On September 25, writer Ashley Merryman published a New York Times op-ed column, “Losing Is Good For You.” She urged parents and coaches “to help kids overcome setbacks, to help them see that progress over time is more important than a particular win or loss, and to help them graciously congratulate the child who succeeded when they failed.”

The Foundation of Skills Development
Ms. Merryman’s point is well taken. Too many adults impose unhealthy pressure on themselves and their youth leaguers because they mistakenly liken defeat to failure. Losing is a natural, inevitable and ultimately healthy part of growing up with sports. Every week of every season, half of all youth leaguers competing in America lose.  Each one returns to play another day.

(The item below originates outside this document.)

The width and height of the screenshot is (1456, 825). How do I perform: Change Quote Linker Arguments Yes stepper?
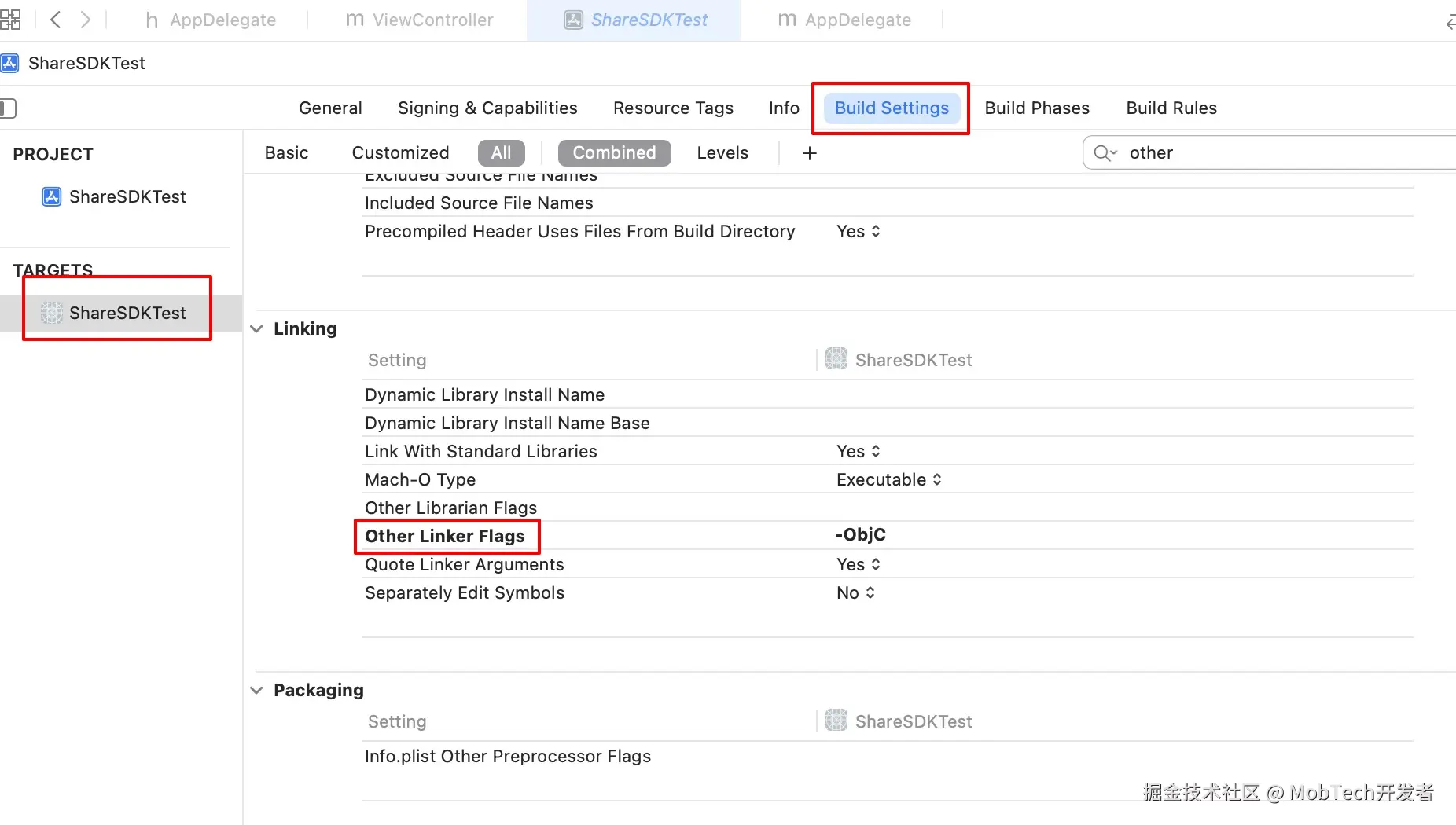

A colleague once explained to me how working their way through defeat helps children win. Players on a winning streak, he said, sometimes lapse into complacency and take success for granted. When the team plays its best but drops a few games, however, players are more likely to begin healthy self-criticism. “What are we doing wrong, and how can we do better to win next game?” The answers can hasten individual skills development and improve overall team performance.

Adversity and Resilience
Children win even greater victories, however, when parents and coaches use today’s losses to teach youngsters resilience when things do not go their way.  Youth leaguers need this lesson because, like it or not, frustration and thwarted ambition help define adulthood for nearly everyone.  Youth sports provides early experience with setback, when the stakes are much lower than they sometimes will be later on.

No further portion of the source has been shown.